Conheci o Sr. “A” não faz muito tempo. Homem educado. Diagnosticou, aos 46 anos, um colangiocarcinoma. Ele é daqueles que entende detalhadamente sua doença e conhece todos os mais novos tratamentos lançados na atualidade. Entende sobre eficácia e efeitos colaterais deles, assim como sobre o prognóstico da doença. Nosso primeiro contato foi frio. Estávamos iniciando uma segunda linha de quimioterapia devido a uma progressão de doença hepática. Já haviam me falado que eu apenas acompanharia o tratamento de um paciente “bastante exigente”, mas que o seguimento oncológico e as definições quanto ao tratamento seriam feitos por outro oncologista. Ele estava ali apenas porque havia perdido o convênio que esse oncologista atendia.

No nosso segundo encontro já criamos um vínculo. Foram feitos apenas 2 ciclos da quimioterapia e a doença não deu tempo de fazer os seguintes. Logo a função hepática piorou, o rim começou a falhar, ele entrou em um quadro de sepse, internou e foi a óbito em aproximadamente 15 dias. Enquanto esteve internado, fui visitá-lo algumas vezes. Ficava feliz em me ver. Sempre respondia o meu bom dia com a frase: “Melhor agora”. Conversamos muito sobre o fim da vida. Embora ele nunca me deixasse acessar o luto e sempre permanecesse no lugar da esperança, eu sabia que ele entendia que o fim estava chegando. A esposa contou que eles são espíritas e que a espiritualidade era muito importante para ele nesse momento. Eles tinham um embrião congelado. A primeira fertilização “in vitro” não deu certo. Antes que pudessem tentar de novo ele, adoeceu. Antes de falecer, ele pediu a ela que fosse mãe.

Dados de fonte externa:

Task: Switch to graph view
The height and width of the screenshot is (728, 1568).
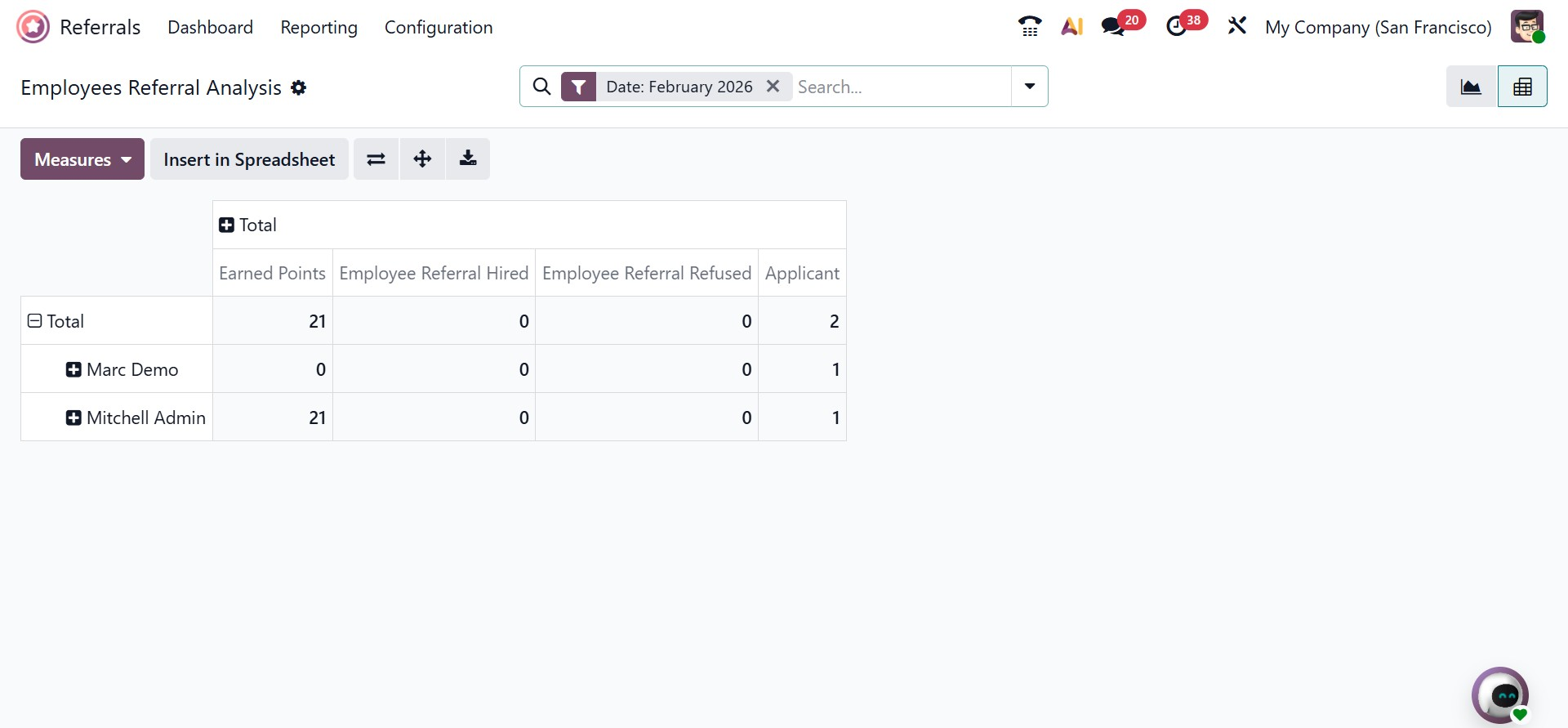Action: pos(1471,87)
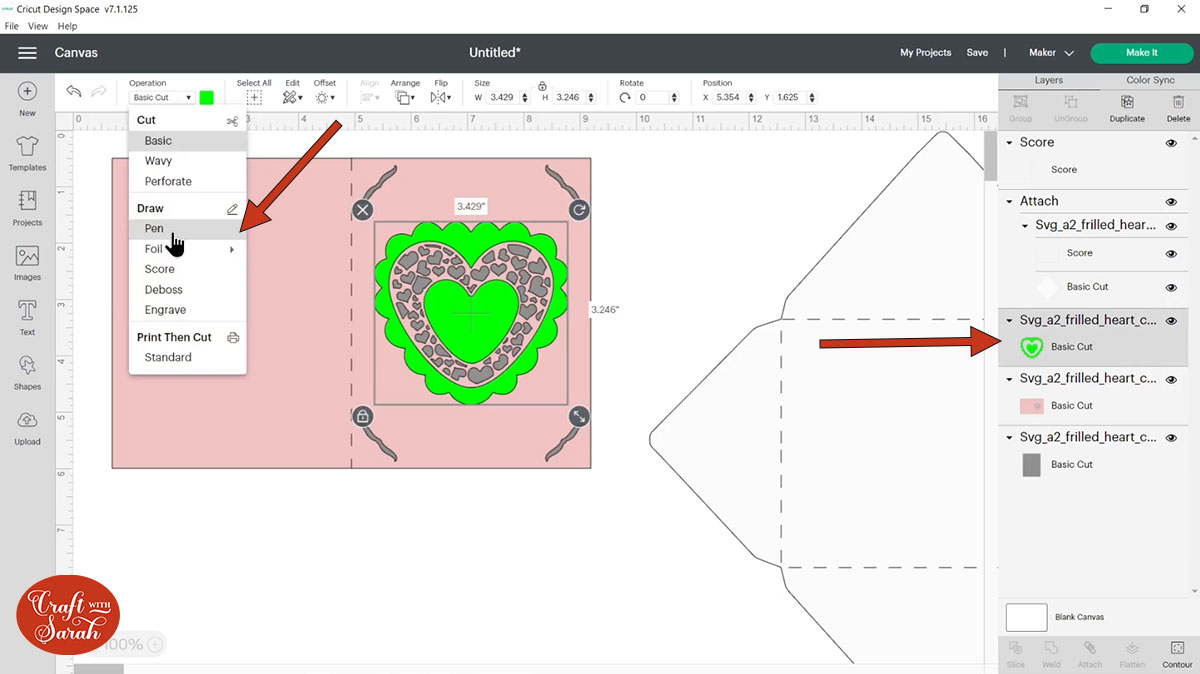Viewport: 1200px width, 674px height.
Task: Open My Projects
Action: (x=925, y=52)
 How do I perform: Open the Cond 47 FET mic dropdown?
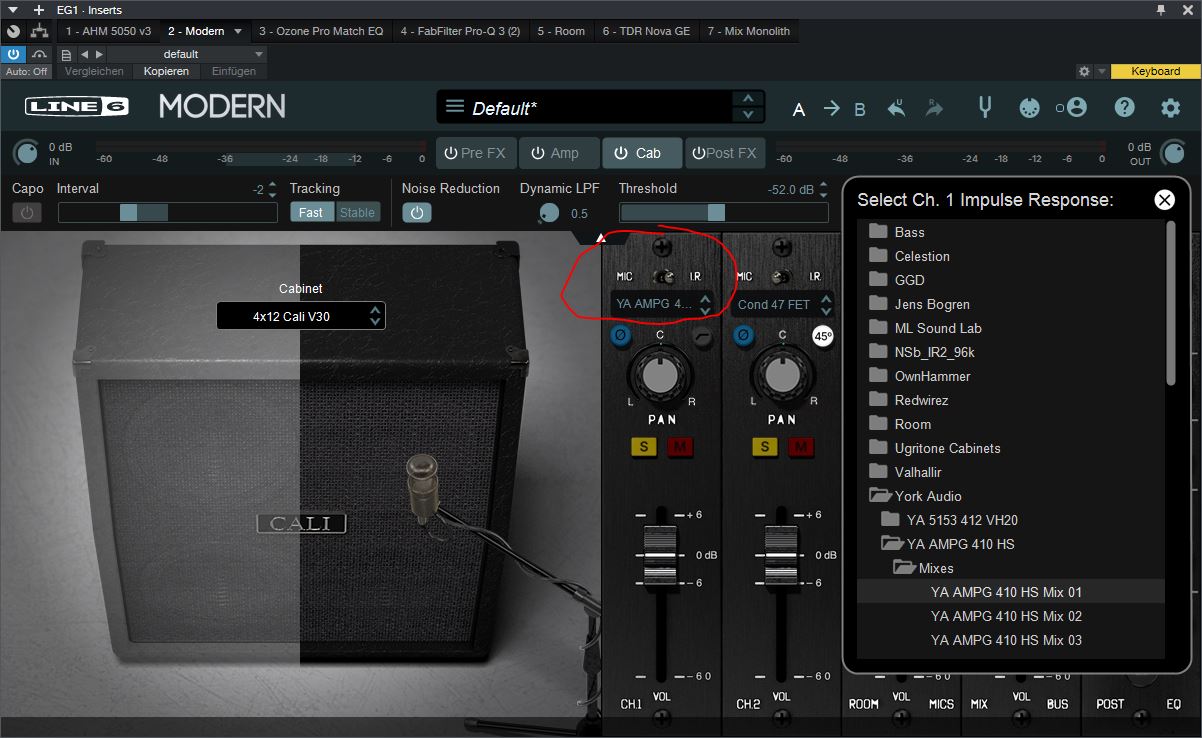click(x=782, y=304)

Sempre escuto das pessoas que “fulano perdeu a luta contra o câncer” e sempre me questiono o que foi perdido. Uma vez que morrendo todos estamos, o que seria perder para o câncer? Ou não morrer é uma opção para alguém? Falar de luto e perdas me remete ao meu mais profundo medo de perder. Perder o tempo. Perder o importante. O instante do sorriso real. O abraço de cuidado. O olhar sincero. As primeiras palavras. Dedicar os segundos buscando o perfeito, ou melhor, o que parece perfeito, porém é fútil. Acelerar as horas e perder o cheiro bom de um café tranquilo. Trabalhar tanto e perder um nascer ou um pôr do sol. Guardar dinheiro e não viver o agora. Acordar na segunda e querer a sexta, e perder um infinito de possibilidades. Perder um encontro. Desencontrar pelo acelerar dos passos. Me perder.

O tempo é cruel. Ele passa acelerado, constante, e quem o perde nunca mais o tem de volta. Perder tempo é um luto porque quando se dá conta a vida está diferente e nada mais se reconhece. Conheço pessoas “saudáveis” que estão vivas achando que venceram algo e, se perderam no tempo. O medo de perder a vida faz com que as pessoas entendam, enfim, que estão vivas. Ressignificar o tempo uma vez que temos a falsa impressão de encurtá-lo. Na verdade, o medo de morrer faz com que as pessoas doentes encontrem o real significado de viver.

Desta forma, entendi que o fim é uma certeza para todos. Jovens. Velhos. Doentes ou saudáveis. O que importa é como você constrói o percurso. Importa o que você faz deste tempo existente entre o nascer e o morrer, que chamamos de viver. Nenhum de nós tem tempo a perder. Estar presente na própria vida é fazer valer o tempo.

Lidar com pessoas doentes ressignifica a minha vida porque é no sofrimento que elas se reconhecem fortes, me levando a crer que o luto possui sempre um elemento de ganho, sendo, portanto, o preço que se paga por amar demais. Como diria Eduardo Galeano: “mas grande, muito grande haverá de ser, se ao nos matar nos nasce”.